**Do this**. Copy the lines below word for word.

◆ ◆ ◆

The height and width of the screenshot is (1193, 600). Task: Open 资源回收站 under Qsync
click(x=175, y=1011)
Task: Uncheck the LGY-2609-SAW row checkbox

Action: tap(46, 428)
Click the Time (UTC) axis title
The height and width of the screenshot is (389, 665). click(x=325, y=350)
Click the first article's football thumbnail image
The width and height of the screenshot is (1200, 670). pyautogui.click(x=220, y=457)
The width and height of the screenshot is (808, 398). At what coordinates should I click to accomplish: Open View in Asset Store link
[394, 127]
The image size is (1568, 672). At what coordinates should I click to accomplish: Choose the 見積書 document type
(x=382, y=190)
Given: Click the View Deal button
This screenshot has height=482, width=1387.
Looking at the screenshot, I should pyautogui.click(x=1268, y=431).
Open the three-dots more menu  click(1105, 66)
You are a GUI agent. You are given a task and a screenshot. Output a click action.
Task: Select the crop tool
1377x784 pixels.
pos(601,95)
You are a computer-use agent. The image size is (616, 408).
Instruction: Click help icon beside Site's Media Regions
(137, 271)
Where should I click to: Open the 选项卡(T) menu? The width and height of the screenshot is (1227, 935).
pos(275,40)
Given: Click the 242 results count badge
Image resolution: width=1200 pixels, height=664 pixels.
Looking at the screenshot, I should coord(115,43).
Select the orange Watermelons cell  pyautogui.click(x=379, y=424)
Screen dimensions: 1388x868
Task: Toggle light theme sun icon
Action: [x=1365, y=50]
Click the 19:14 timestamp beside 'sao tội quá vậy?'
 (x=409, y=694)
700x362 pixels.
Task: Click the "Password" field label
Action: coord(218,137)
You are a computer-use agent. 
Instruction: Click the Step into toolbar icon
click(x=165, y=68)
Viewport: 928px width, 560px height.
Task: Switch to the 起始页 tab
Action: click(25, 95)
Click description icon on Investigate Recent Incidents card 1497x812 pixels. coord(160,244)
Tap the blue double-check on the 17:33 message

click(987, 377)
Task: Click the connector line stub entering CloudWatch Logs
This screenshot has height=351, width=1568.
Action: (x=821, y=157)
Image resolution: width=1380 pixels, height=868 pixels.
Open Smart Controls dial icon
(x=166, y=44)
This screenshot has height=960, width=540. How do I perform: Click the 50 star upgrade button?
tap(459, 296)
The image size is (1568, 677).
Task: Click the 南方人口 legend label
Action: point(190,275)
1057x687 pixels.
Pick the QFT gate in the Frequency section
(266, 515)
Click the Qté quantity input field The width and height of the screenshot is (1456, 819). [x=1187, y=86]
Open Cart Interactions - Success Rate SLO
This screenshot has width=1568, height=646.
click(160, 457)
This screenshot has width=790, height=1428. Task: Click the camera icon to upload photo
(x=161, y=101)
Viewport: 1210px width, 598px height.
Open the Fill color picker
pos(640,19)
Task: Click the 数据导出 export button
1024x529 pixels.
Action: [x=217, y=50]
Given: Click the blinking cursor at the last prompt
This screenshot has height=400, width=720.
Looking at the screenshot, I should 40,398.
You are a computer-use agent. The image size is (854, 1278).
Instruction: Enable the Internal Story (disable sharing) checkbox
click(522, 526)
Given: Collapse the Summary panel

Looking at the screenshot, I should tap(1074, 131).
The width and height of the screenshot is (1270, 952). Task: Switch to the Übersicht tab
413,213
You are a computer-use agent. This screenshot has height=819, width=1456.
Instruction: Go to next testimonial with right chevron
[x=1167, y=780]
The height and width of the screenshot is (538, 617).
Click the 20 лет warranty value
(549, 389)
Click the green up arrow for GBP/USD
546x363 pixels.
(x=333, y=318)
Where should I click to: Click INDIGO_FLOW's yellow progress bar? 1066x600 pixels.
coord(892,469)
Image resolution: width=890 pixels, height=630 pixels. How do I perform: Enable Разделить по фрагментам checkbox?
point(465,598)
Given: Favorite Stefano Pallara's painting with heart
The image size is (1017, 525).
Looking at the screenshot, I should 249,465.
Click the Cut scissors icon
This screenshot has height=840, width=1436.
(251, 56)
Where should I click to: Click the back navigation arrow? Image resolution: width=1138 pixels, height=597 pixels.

◆ ◆ ◆

**Task solution**.
The height and width of the screenshot is (1193, 600). Task: Open 资源回收站 under Qsync
click(x=175, y=1011)
Task: Uncheck the LGY-2609-SAW row checkbox

Action: tap(46, 428)
Click the Time (UTC) axis title
The height and width of the screenshot is (389, 665). click(x=325, y=350)
Click the first article's football thumbnail image
The width and height of the screenshot is (1200, 670). pyautogui.click(x=220, y=457)
The width and height of the screenshot is (808, 398). At what coordinates should I click to accomplish: Open View in Asset Store link
[394, 127]
The image size is (1568, 672). At what coordinates should I click to accomplish: Choose the 見積書 document type
(x=382, y=190)
Given: Click the View Deal button
This screenshot has height=482, width=1387.
Looking at the screenshot, I should pyautogui.click(x=1268, y=431).
Open the three-dots more menu  click(1105, 66)
You are a GUI agent. You are given a task and a screenshot. Output a click action.
Task: Select the crop tool
1377x784 pixels.
pos(601,95)
You are a computer-use agent. The image size is (616, 408).
Instruction: Click help icon beside Site's Media Regions
(137, 271)
Where should I click to: Open the 选项卡(T) menu? The width and height of the screenshot is (1227, 935).
pos(275,40)
Given: Click the 242 results count badge
Image resolution: width=1200 pixels, height=664 pixels.
Looking at the screenshot, I should coord(115,43).
Select the orange Watermelons cell  pyautogui.click(x=379, y=424)
Screen dimensions: 1388x868
Task: Toggle light theme sun icon
Action: [x=1365, y=50]
Click the 19:14 timestamp beside 'sao tội quá vậy?'
 (x=409, y=694)
700x362 pixels.
Task: Click the "Password" field label
Action: coord(218,137)
You are a computer-use agent. 
Instruction: Click the Step into toolbar icon
click(x=165, y=68)
Viewport: 928px width, 560px height.
Task: Switch to the 起始页 tab
Action: click(25, 95)
Click description icon on Investigate Recent Incidents card 1497x812 pixels. coord(160,244)
Tap the blue double-check on the 17:33 message

click(987, 377)
Task: Click the connector line stub entering CloudWatch Logs
This screenshot has height=351, width=1568.
Action: (x=821, y=157)
Image resolution: width=1380 pixels, height=868 pixels.
Open Smart Controls dial icon
(x=166, y=44)
This screenshot has height=960, width=540. How do I perform: Click the 50 star upgrade button?
tap(459, 296)
The image size is (1568, 677).
Task: Click the 南方人口 legend label
Action: point(190,275)
1057x687 pixels.
Pick the QFT gate in the Frequency section
(266, 515)
Click the Qté quantity input field The width and height of the screenshot is (1456, 819). [x=1187, y=86]
Open Cart Interactions - Success Rate SLO
This screenshot has width=1568, height=646.
click(160, 457)
This screenshot has width=790, height=1428. Task: Click the camera icon to upload photo
(x=161, y=101)
Viewport: 1210px width, 598px height.
Open the Fill color picker
pos(640,19)
Task: Click the 数据导出 export button
1024x529 pixels.
Action: [x=217, y=50]
Given: Click the blinking cursor at the last prompt
This screenshot has height=400, width=720.
Looking at the screenshot, I should 40,398.
You are a computer-use agent. The image size is (854, 1278).
Instruction: Enable the Internal Story (disable sharing) checkbox
click(522, 526)
Given: Collapse the Summary panel

Looking at the screenshot, I should tap(1074, 131).
The width and height of the screenshot is (1270, 952). Task: Switch to the Übersicht tab
413,213
You are a computer-use agent. This screenshot has height=819, width=1456.
Instruction: Go to next testimonial with right chevron
[x=1167, y=780]
The height and width of the screenshot is (538, 617).
Click the 20 лет warranty value
(549, 389)
Click the green up arrow for GBP/USD
546x363 pixels.
(x=333, y=318)
Where should I click to: Click INDIGO_FLOW's yellow progress bar? 1066x600 pixels.
coord(892,469)
Image resolution: width=890 pixels, height=630 pixels. How do I perform: Enable Разделить по фрагментам checkbox?
point(465,598)
Given: Favorite Stefano Pallara's painting with heart
The image size is (1017, 525).
Looking at the screenshot, I should 249,465.
Click the Cut scissors icon
This screenshot has height=840, width=1436.
(251, 56)
Where should I click to: Click the back navigation arrow? Image resolution: width=1138 pixels, height=597 pixels.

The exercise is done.